Why It Affects Males and Females Differently
The CASK gene sits on the X chromosome. Because females have two X chromosomes, they always retain one working copy of the gene even when the other carries a mutation. Males have only one X chromosome, so a loss-of-function mutation leaves them with no working copy at all. This is why the severe MICPCH form in males usually involves a special situation: the mutation is present in only some of the body’s cells (called mosaicism), or the particular variant only partially disrupts function. Boys who carry a complete loss-of-function mutation throughout all their cells tend to have the most severe outcomes, including profound developmental delay and serious epilepsy.
The milder XLID form in males is typically caused by mutations that reduce CASK activity without eliminating it entirely.
How CASK Disorders Are Diagnosed
Diagnosis usually begins when a young child shows progressive microcephaly, severe developmental delay, or a combination of intellectual disability with vision or hearing problems. Brain MRI is a key step: it reveals the characteristic underdevelopment of the brainstem and cerebellum. Unlike some other forms of cerebellar underdevelopment where the central portion (the vermis) is relatively spared, in CASK-related MICPCH both the vermis and the hemispheres are small, and the hemispheres are often asymmetric.
Confirmation comes through genetic testing. Clinicians typically use broad gene panels for intellectual disability or whole-exome sequencing, which scans the protein-coding portions of a child’s DNA. These tests can identify the specific CASK mutation and help distinguish between loss-of-function variants (associated with MICPCH) and partial-function variants (associated with the milder XLID form).
Managing Symptoms
There is no treatment that corrects the underlying genetic mutation. Management focuses on supporting each child’s specific needs. For feeding difficulties and poor weight gain, feeding therapy is a first step; some children require a gastrostomy tube for nutrition when swallowing problems persist.
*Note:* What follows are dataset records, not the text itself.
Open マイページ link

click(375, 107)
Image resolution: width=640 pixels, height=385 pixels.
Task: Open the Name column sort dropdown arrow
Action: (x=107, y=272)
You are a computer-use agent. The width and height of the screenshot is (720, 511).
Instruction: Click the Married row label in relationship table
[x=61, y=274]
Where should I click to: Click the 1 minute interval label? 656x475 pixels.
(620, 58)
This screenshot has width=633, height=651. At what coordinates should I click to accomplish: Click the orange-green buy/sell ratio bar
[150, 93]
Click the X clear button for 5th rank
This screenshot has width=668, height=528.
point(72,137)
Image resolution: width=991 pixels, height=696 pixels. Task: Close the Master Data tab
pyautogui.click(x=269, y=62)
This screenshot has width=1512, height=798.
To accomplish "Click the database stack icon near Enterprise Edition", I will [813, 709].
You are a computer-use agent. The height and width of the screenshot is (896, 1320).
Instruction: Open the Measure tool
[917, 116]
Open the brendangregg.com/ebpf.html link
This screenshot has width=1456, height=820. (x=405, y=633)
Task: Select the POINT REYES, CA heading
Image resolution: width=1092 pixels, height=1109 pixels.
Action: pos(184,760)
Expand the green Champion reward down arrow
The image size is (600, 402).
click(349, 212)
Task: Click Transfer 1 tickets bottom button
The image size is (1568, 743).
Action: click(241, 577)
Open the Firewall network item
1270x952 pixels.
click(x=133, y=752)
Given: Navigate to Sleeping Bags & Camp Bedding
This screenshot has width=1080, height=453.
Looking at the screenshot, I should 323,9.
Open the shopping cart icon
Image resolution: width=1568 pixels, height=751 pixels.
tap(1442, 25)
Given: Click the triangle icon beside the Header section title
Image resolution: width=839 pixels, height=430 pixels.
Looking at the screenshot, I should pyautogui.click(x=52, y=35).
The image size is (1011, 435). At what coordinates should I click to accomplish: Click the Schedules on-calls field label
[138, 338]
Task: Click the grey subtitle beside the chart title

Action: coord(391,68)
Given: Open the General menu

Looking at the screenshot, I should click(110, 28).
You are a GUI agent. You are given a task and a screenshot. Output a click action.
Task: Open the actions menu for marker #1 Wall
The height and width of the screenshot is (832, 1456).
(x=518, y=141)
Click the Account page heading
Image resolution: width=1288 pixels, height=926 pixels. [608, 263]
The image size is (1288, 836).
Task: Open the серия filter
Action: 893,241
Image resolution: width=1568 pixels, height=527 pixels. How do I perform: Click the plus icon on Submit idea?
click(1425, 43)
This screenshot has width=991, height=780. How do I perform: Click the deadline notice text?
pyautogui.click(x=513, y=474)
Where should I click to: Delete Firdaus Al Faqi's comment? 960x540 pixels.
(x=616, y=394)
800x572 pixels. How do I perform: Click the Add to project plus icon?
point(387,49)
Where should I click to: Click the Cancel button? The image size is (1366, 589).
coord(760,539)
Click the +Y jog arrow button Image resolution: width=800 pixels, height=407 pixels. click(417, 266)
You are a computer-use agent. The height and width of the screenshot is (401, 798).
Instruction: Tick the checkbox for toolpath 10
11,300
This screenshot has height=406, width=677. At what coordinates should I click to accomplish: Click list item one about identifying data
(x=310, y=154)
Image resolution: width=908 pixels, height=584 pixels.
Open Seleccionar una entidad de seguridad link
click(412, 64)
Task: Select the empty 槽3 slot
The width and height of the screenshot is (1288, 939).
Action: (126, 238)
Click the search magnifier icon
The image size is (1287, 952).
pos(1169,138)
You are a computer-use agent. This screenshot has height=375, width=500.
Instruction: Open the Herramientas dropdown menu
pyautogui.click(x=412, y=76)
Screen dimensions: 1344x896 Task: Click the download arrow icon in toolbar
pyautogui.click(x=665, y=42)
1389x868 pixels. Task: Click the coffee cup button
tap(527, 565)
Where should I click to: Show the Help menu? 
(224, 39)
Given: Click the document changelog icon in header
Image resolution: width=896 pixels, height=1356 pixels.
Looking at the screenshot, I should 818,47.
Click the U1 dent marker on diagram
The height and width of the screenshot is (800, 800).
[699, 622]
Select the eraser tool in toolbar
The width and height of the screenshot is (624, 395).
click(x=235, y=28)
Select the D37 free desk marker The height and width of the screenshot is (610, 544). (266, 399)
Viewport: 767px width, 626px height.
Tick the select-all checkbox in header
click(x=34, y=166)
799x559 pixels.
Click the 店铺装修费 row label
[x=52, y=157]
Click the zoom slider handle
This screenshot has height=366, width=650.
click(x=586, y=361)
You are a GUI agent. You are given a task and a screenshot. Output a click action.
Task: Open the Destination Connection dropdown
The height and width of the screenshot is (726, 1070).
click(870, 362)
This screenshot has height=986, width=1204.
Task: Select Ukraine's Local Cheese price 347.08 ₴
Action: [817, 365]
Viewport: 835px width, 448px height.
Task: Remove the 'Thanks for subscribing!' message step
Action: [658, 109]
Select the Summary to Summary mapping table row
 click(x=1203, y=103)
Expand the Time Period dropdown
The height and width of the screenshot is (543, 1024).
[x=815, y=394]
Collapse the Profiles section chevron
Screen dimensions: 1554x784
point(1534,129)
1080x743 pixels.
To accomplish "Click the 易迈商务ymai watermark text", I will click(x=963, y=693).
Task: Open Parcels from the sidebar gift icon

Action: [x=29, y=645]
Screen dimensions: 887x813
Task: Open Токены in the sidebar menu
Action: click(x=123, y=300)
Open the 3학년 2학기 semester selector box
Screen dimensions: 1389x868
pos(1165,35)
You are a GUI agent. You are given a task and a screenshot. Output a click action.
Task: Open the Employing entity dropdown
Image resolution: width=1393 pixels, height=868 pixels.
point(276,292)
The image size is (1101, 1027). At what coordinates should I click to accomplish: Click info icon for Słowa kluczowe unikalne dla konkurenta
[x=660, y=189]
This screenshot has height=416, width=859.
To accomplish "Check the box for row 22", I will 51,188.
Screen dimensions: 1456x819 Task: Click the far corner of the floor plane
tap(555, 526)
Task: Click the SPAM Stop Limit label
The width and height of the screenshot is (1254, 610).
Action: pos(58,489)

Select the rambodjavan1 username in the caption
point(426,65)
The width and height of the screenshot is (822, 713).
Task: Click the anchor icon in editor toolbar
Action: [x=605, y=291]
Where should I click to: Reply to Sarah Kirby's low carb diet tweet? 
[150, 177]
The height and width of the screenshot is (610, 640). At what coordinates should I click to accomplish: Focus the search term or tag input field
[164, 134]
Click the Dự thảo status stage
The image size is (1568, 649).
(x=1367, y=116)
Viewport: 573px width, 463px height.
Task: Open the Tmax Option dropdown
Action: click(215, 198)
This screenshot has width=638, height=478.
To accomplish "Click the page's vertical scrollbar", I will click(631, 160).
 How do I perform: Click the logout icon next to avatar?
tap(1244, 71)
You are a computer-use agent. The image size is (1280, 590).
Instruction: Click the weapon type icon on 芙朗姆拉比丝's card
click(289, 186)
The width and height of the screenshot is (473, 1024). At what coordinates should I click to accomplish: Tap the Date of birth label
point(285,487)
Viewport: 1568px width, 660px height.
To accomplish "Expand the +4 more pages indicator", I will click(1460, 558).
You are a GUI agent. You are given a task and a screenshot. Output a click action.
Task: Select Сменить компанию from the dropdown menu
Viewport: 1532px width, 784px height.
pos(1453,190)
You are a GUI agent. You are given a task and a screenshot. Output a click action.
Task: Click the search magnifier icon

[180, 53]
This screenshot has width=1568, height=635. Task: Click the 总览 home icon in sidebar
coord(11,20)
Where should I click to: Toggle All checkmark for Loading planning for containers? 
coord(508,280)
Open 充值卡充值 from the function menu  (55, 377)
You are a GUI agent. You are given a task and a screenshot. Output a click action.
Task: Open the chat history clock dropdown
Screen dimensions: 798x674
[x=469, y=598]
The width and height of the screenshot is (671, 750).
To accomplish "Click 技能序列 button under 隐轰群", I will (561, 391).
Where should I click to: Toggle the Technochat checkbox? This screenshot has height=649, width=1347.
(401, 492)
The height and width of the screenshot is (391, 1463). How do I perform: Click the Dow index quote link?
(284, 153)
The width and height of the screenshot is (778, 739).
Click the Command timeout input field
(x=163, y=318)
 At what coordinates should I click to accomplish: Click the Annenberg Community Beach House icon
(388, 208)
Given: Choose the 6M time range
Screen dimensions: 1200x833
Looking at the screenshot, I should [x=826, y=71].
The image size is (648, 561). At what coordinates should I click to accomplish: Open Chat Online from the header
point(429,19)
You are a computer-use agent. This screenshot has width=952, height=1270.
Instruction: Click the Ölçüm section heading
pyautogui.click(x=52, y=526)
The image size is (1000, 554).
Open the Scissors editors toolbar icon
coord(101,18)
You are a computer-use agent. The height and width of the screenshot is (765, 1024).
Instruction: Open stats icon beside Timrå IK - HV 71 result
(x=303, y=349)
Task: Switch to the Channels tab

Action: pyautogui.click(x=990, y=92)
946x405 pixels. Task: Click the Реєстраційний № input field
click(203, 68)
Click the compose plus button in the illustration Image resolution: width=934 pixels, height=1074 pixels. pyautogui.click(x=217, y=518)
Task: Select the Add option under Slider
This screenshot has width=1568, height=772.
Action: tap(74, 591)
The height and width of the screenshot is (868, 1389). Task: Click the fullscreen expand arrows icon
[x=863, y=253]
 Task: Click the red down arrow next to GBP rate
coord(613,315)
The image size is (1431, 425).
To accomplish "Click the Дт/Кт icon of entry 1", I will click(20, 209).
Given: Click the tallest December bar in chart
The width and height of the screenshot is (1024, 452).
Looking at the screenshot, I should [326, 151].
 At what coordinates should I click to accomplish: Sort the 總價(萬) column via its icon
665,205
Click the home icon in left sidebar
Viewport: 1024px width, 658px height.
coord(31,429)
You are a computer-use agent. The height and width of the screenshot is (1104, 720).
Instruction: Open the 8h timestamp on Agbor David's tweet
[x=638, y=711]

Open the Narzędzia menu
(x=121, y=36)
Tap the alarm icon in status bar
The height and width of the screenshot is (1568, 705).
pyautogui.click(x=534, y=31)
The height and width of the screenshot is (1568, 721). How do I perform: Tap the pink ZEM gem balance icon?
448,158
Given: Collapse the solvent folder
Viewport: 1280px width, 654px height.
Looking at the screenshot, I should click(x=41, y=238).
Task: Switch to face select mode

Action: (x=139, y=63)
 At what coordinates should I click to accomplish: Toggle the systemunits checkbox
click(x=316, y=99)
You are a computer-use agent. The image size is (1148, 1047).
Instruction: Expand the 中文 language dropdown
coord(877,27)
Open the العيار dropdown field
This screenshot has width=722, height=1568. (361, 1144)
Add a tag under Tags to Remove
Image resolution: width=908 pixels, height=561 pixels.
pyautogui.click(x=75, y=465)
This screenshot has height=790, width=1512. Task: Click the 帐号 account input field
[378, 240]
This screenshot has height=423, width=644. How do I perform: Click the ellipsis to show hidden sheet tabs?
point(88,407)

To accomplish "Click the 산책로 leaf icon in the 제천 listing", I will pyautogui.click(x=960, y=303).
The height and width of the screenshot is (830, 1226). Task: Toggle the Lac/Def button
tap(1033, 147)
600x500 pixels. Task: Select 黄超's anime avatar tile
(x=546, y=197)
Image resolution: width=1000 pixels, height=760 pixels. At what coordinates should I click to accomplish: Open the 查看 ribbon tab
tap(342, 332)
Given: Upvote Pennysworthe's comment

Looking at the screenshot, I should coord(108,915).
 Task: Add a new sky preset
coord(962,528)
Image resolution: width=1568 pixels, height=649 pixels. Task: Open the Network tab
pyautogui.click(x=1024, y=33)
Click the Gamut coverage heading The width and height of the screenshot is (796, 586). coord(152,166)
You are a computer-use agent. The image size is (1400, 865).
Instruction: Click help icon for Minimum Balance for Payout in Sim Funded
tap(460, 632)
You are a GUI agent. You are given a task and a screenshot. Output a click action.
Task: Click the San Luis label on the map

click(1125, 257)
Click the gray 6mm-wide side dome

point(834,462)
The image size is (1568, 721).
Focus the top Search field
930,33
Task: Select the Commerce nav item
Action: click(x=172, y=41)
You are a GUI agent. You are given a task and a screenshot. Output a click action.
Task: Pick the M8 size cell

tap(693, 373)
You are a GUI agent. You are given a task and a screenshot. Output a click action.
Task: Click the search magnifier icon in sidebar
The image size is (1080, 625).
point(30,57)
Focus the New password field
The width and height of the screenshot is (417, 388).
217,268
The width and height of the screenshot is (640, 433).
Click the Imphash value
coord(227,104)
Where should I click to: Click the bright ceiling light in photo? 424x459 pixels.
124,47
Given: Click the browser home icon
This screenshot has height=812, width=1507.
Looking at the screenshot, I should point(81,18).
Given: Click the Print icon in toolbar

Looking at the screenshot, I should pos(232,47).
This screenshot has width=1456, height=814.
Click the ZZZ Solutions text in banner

A low threshold for swallowing studies is recommended if there are any signs of choking or aspiration.
Physical and occupational therapy address the combination of low trunk tone and limb stiffness, with regular stretching to help prevent joint contractures. Positioning devices, mobility aids, and adaptive equipment become important as children grow. For seizures, a neurologist works through available medications, though families should be aware that drug resistance is common and seizure control may require trying multiple approaches. Hearing aids or cochlear implants may be considered for sensorineural hearing loss, and regular ophthalmology follow-up helps track and manage evolving vision issues.